The Financial Services segment also provides an allowance for loan losses. The provision recorded and the adequacy of the related allowance is determined by management’s continuing evaluation of the loan portfolio in light of past loan loss experience, credit worthiness and nature of underlying collateral, present economic conditions and other factors considered relevant by the Company’s management. Anticipated changes in economic factors, which may influence the level of the allowance, are considered in the evaluation by the Company’s management when the likelihood of the changes can be reasonably determined. While the Company’s management uses the best information available to make such evaluations, future adjustments to the allowance may be necessary as a result of future economic and other conditions that may be beyond management’s control.
Derivative Financial Instruments
The Financial Services segment, in the normal course of business, uses derivative financial instruments to reduce its exposure to fluctuations in mortgage-related interest rates. The segment uses mortgage-backed securities ("MBS") forward commitments, option contracts, future contracts and investor commitments to protect the value of fixed rate-locked loan commitments and loans held-for-sale from fluctuations in mortgage-related interest rates. These derivative financial instruments are carried at fair value with the changes in fair value included in Financial Services revenues.
LMF Commercial - Loans Held-for-Sale
The originated mortgage loans are classified as loans held-for-sale and are recorded at fair value. The Company elected the fair value option for LMF Commercial's loans held-for-sale in accordance with Accounting Standards Codification ("ASC") 825, Financial Instruments, which permits entities to measure various financial instruments and certain other items at fair value on a contract-by-contract basis. Management believes that carrying loans held-for-sale at fair value improves financial reporting by mitigating volatility in reported earnings caused by measuring the fair value of the loans and the derivative instruments, which are also carried at fair value, used to economically hedge them without having to apply complex hedge accounting provisions.
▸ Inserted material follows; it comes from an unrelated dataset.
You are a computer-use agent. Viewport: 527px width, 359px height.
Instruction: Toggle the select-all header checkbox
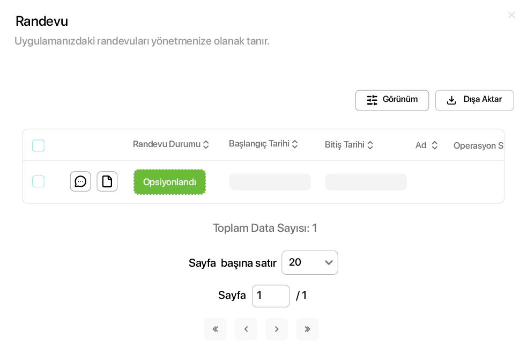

Changes in fair values of the loans are reflected in Financial Services revenues in the accompanying consolidated statements of operations. Interest income on these loans is calculated based on the interest rate of the loan and is recorded in Financial Services revenues in the accompanying consolidated statements of operations. Substantially all of the mortgage loans originated are sold within a short period of time in a securitization on a servicing released, non-recourse basis; although, the Company remains liable for certain limited industry-standard representations and warranties related to loan sales. The Company recognizes revenue on the sale of loans into securitization trusts when control of the loans has been relinquished.
Multifamily
Management Fees and General Contractor Revenue
The Multifamily segment provides management services with respect to the development, construction and property management of rental projects in joint ventures in which the Company has investments. As a result, the Multifamily segment earns and receives fees, which are generally based upon a stated percentage of development and construction costs and a percentage of gross rental collections. In addition, the Multifamily segment provides general contractor services for the construction of some of its rental projects. Both management fees and general contractor revenue are recognized over the period in which the services are performed using an input method, which properly depicts the level of effort required to complete the management or construction services. These customer contracts require the Company to provide management and general contractor services which represents a performance obligation that the Company satisfies over time. Management fees and general contractor services in the Multifamily segment are included in Multifamily revenue.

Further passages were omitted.